- Work required:
The records that follow are to be transcribed exactly.

- Input:

[Start of Attachment]

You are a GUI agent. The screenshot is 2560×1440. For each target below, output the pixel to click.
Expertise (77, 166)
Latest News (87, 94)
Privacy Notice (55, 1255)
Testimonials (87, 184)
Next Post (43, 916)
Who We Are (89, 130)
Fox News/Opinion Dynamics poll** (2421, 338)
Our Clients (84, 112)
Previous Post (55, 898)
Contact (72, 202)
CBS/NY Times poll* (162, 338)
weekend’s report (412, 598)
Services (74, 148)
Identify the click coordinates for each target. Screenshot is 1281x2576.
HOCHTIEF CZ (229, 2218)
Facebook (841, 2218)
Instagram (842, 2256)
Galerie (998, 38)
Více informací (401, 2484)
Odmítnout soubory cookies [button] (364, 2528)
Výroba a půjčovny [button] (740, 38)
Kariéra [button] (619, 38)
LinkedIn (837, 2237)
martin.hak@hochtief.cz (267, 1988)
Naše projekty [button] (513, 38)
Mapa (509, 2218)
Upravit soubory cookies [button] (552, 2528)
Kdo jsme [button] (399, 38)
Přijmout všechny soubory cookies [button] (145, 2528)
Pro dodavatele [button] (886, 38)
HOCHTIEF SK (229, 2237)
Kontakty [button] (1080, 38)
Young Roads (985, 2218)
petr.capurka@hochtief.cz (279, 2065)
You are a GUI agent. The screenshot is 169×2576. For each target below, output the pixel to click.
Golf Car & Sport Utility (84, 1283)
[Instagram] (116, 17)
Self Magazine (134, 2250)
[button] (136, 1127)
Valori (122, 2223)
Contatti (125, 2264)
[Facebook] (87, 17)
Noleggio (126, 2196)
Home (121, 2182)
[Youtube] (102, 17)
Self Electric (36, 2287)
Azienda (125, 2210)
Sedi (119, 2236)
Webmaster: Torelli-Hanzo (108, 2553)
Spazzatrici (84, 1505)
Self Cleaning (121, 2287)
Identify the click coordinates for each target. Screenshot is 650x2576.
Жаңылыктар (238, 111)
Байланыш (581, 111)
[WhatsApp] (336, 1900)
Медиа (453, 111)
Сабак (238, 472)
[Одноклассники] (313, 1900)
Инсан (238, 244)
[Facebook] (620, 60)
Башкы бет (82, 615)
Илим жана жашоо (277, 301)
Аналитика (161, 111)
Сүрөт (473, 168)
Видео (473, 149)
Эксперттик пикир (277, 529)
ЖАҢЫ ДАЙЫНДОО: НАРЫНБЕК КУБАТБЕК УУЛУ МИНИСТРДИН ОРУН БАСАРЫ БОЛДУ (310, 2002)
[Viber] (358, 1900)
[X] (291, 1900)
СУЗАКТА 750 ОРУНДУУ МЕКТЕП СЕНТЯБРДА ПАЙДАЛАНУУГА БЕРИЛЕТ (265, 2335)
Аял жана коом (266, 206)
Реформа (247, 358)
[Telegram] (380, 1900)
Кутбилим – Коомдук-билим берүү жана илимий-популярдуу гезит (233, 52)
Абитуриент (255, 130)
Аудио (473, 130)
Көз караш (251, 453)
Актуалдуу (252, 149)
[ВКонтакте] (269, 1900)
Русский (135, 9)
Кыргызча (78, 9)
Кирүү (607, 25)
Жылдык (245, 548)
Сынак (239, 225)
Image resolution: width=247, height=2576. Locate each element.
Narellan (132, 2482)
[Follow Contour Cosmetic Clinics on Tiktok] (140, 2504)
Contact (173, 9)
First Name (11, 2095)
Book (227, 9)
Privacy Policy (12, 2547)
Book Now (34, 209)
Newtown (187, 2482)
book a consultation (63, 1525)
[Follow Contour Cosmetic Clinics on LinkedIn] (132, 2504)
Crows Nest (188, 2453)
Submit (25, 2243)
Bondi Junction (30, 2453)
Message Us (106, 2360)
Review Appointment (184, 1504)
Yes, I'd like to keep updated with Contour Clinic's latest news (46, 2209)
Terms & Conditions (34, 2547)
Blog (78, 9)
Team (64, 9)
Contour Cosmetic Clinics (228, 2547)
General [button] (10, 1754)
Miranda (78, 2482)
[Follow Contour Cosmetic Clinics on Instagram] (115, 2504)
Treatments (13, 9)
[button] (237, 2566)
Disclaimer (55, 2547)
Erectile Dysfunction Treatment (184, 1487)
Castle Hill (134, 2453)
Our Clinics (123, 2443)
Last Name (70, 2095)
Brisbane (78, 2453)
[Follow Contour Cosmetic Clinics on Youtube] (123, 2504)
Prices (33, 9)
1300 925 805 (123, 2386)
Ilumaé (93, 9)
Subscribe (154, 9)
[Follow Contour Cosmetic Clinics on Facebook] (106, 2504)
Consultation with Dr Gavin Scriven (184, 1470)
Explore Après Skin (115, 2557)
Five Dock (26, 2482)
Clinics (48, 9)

[End of Attachment]

- Result of this task:
You are a GUI agent. The screenshot is 2560×1440. For each target below, output the pixel to click.
Expertise (77, 166)
Latest News (87, 94)
Privacy Notice (55, 1255)
Testimonials (87, 184)
Next Post (43, 916)
Who We Are (89, 130)
Fox News/Opinion Dynamics poll** (2421, 338)
Our Clients (84, 112)
Previous Post (55, 898)
Contact (72, 202)
CBS/NY Times poll* (162, 338)
weekend’s report (412, 598)
Services (74, 148)
Identify the click coordinates for each target. Screenshot is 1281x2576.
HOCHTIEF CZ (229, 2218)
Facebook (841, 2218)
Instagram (842, 2256)
Galerie (998, 38)
Více informací (401, 2484)
Odmítnout soubory cookies [button] (364, 2528)
Výroba a půjčovny [button] (740, 38)
Kariéra [button] (619, 38)
LinkedIn (837, 2237)
martin.hak@hochtief.cz (267, 1988)
Naše projekty [button] (513, 38)
Mapa (509, 2218)
Upravit soubory cookies [button] (552, 2528)
Kdo jsme [button] (399, 38)
Přijmout všechny soubory cookies [button] (145, 2528)
Pro dodavatele [button] (886, 38)
HOCHTIEF SK (229, 2237)
Kontakty [button] (1080, 38)
Young Roads (985, 2218)
petr.capurka@hochtief.cz (279, 2065)
You are a GUI agent. The screenshot is 169×2576. For each target below, output the pixel to click.
Golf Car & Sport Utility (84, 1283)
[Instagram] (116, 17)
Self Magazine (134, 2250)
[button] (136, 1127)
Valori (122, 2223)
Contatti (125, 2264)
[Facebook] (87, 17)
Noleggio (126, 2196)
Home (121, 2182)
[Youtube] (102, 17)
Self Electric (36, 2287)
Azienda (125, 2210)
Sedi (119, 2236)
Webmaster: Torelli-Hanzo (108, 2553)
Spazzatrici (84, 1505)
Self Cleaning (121, 2287)
Identify the click coordinates for each target. Screenshot is 650x2576.
Жаңылыктар (238, 111)
Байланыш (581, 111)
[WhatsApp] (336, 1900)
Медиа (453, 111)
Сабак (238, 472)
[Одноклассники] (313, 1900)
Инсан (238, 244)
[Facebook] (620, 60)
Башкы бет (82, 615)
Илим жана жашоо (277, 301)
Аналитика (161, 111)
Сүрөт (473, 168)
Видео (473, 149)
Эксперттик пикир (277, 529)
ЖАҢЫ ДАЙЫНДОО: НАРЫНБЕК КУБАТБЕК УУЛУ МИНИСТРДИН ОРУН БАСАРЫ БОЛДУ (310, 2002)
[Viber] (358, 1900)
[X] (291, 1900)
СУЗАКТА 750 ОРУНДУУ МЕКТЕП СЕНТЯБРДА ПАЙДАЛАНУУГА БЕРИЛЕТ (265, 2335)
Аял жана коом (266, 206)
Реформа (247, 358)
[Telegram] (380, 1900)
Кутбилим – Коомдук-билим берүү жана илимий-популярдуу гезит (233, 52)
Абитуриент (255, 130)
Аудио (473, 130)
Көз караш (251, 453)
Актуалдуу (252, 149)
[ВКонтакте] (269, 1900)
Русский (135, 9)
Кыргызча (78, 9)
Кирүү (607, 25)
Жылдык (245, 548)
Сынак (239, 225)
Image resolution: width=247, height=2576. Locate each element.
Narellan (132, 2482)
[Follow Contour Cosmetic Clinics on Tiktok] (140, 2504)
Contact (173, 9)
First Name (11, 2095)
Book (227, 9)
Privacy Policy (12, 2547)
Book Now (34, 209)
Newtown (187, 2482)
book a consultation (63, 1525)
[Follow Contour Cosmetic Clinics on LinkedIn] (132, 2504)
Crows Nest (188, 2453)
Submit (25, 2243)
Bondi Junction (30, 2453)
Message Us (106, 2360)
Review Appointment (184, 1504)
Yes, I'd like to keep updated with Contour Clinic's latest news (46, 2209)
Terms & Conditions (34, 2547)
Blog (78, 9)
Team (64, 9)
Contour Cosmetic Clinics (228, 2547)
General [button] (10, 1754)
Miranda (78, 2482)
[Follow Contour Cosmetic Clinics on Instagram] (115, 2504)
Treatments (13, 9)
[button] (237, 2566)
Disclaimer (55, 2547)
Erectile Dysfunction Treatment (184, 1487)
Castle Hill (134, 2453)
Our Clinics (123, 2443)
Last Name (70, 2095)
Brisbane (78, 2453)
[Follow Contour Cosmetic Clinics on Youtube] (123, 2504)
Prices (33, 9)
1300 925 805 (123, 2386)
Ilumaé (93, 9)
Subscribe (154, 9)
[Follow Contour Cosmetic Clinics on Facebook] (106, 2504)
Consultation with Dr Gavin Scriven (184, 1470)
Explore Après Skin (115, 2557)
Five Dock (26, 2482)
Clinics (48, 9)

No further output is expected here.